书面任务: 返回关于MySQL查询优化器的文章中从“先谈谈Optimizer。”一直到“划生成这一个完整的工作流程。”的全部原文，一字不改。

文章:
——

先谈谈Optimizer。
Optimizer即数据库优化器,在MySQL中大家普遍称之为查询优化器。在任何一款数据库中,Optimizer一直占据着最为核心的角色,有些人将它比喻为数据库的大脑,真是太贴切了,因为从一定程度上来讲优化器的设计原则决定着一款数据库的行为。那么优化的前提是了解优化器,优化的作用是辅助优化器
MySQL Optimizer属于CBO,并且在不断地改进中已经渐渐开始支持各种主流的优化技术,在生成执行计划之前进行部分优化工作。mySQL中的SQL处理过程大致如下,
语法分析器处理的结果是将SQL语句解析为查询树(select_lex),优化器以JOIN::prepare方法作为入口,最终将语法树转变为最优的执行计划。期间交错进行着逻辑优化与物理优化,各个组件及数据结构彼此配合,共同完成查询优化以及执行计划生成这一个完整的工作流程。
再来说一下逻辑优化与物理优化。
逻辑优化,主要功能是基于关系代数以及启发式规则,找出SQL语句等价的变换形式,使得SQL执行更高效;物理优化,即根据代价估算模型,选择最优的表连接顺序以及数据访问方式,这个阶段依赖于对数据的了解。
从我们的角度来看,逻辑优化就是优化器对我们的SQL进行了一次改进优化,那么优化器就不单单只是简单地解析SQL,为了让生活更美好,它会选择自己更乐意接受的语法形式
在逻辑优化阶段,其中一个核心工作就是进行子查询的优化,因为子查询实在是太消耗性能了,MySQL查询优化器在演进历程中渐渐支持了子查询的优化,这还是相当有必要的。在MySQL Optimizer中,子查询的处理贯穿在整个优化器代码中,
在JOIN::prepare查询准备阶段就进行了一部分特殊子查询的优化,如
remove_redundant_subquery_clauses //去冗余子句
resolve_subquery //简单格式的semi-join优化,否则调用select_transformer
select_transformer //其他类型子查询优化,如IN/ALL/ANY等价转换
JOIN::optimize方法中,融合了semi-join、Materialization以及EXISTS strategy这三种主要的优化策略,如
flatten_subqueries //子查询展开,即子查询上拉,无法上拉则使用EXISTS strategy方式
make_join_statistics //完成多表连接,此函数会进行嵌套连接的Materialization优化,并确定子查询的优化策略
子查询优化的主流技术有三种:
子查询合并。即把多个子查询合并成一个子查询,作用是减少元组扫描的次数
子查询反嵌套。也称作子查询上拉,即将子查询重写为等价的多表连接
聚集子查询消除。即聚集函数上推,将消除聚集函数的子查询与父查询做外连接
其中,子查询反嵌套是一种最常用的子查询优化技术,同时MySQL中也只支持这种优化技术。MySQL 5.6中处理子查询的思路是,基于查询重写技术的规则,尽可能将子查询转换为连接(semi-join Semi-Join Transformations),并配合基于代价估算的Materialize、exists 等优化策略让子查询执行更优
接下来会对各种技术以及实现场景进行测试验证,测试用表如下,
[root@sakila 11:49:54]> desc customer_t;
+-------------+----------------------+------+-----+-------------------+-----------------------------+
| Field | Type | Null | Key | Default | Extra |
+-------------+----------------------+------+-----+-------------------+-----------------------------+
| | smallint(5) unsigned | NO | PRI | NULL | |
...

——

所示信息:
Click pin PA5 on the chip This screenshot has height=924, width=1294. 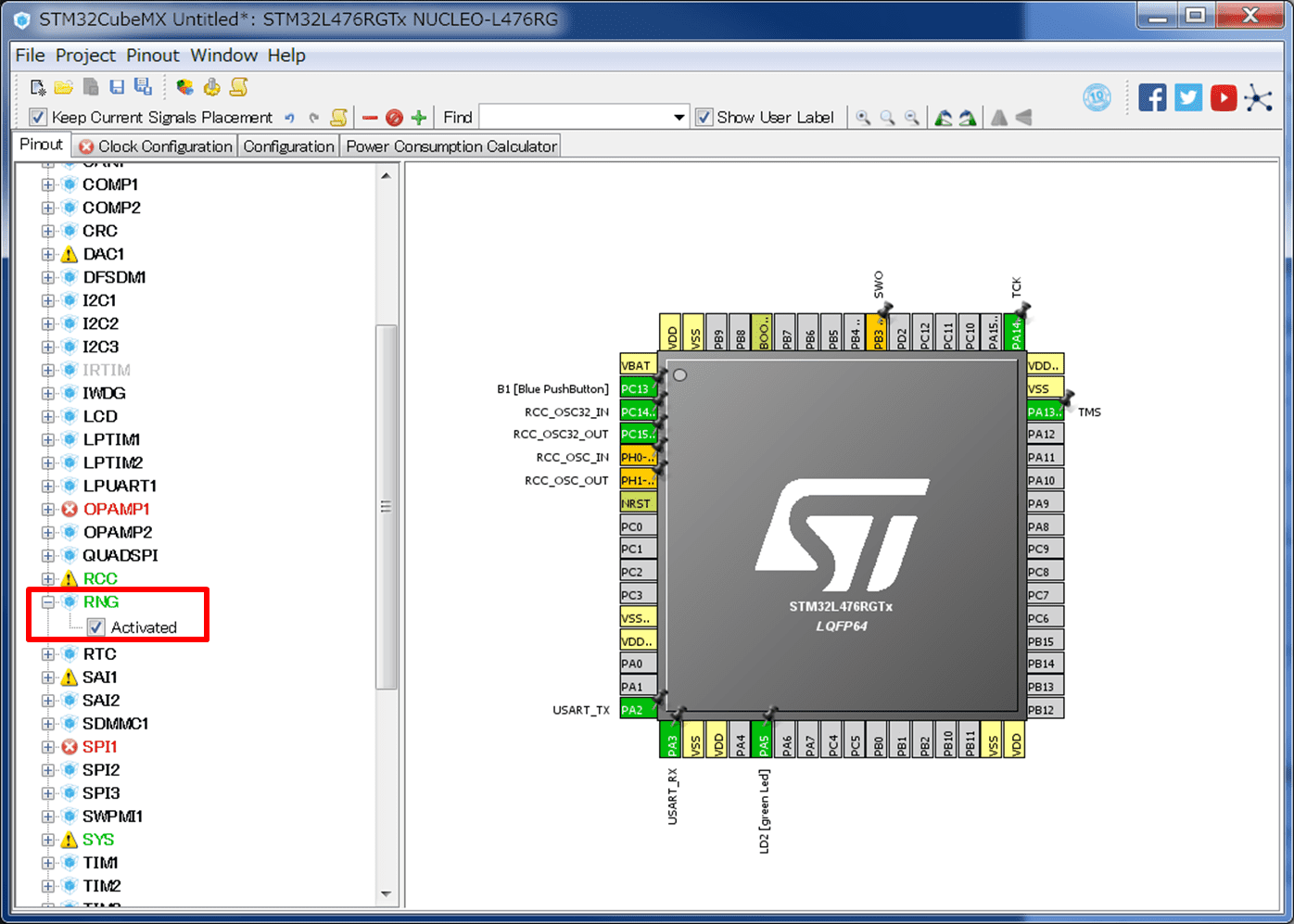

——

本题结果:
先谈谈Optimizer。
Optimizer即数据库优化器,在MySQL中大家普遍称之为查询优化器。在任何一款数据库中,Optimizer一直占据着最为核心的角色,有些人将它比喻为数据库的大脑,真是太贴切了,因为从一定程度上来讲优化器的设计原则决定着一款数据库的行为。那么优化的前提是了解优化器,优化的作用是辅助优化器
MySQL Optimizer属于CBO,并且在不断地改进中已经渐渐开始支持各种主流的优化技术,在生成执行计划之前进行部分优化工作。mySQL中的SQL处理过程大致如下,
语法分析器处理的结果是将SQL语句解析为查询树(select_lex),优化器以JOIN::prepare方法作为入口,最终将语法树转变为最优的执行计划。期间交错进行着逻辑优化与物理优化,各个组件及数据结构彼此配合,共同完成查询优化以及执行计划生成这一个完整的工作流程。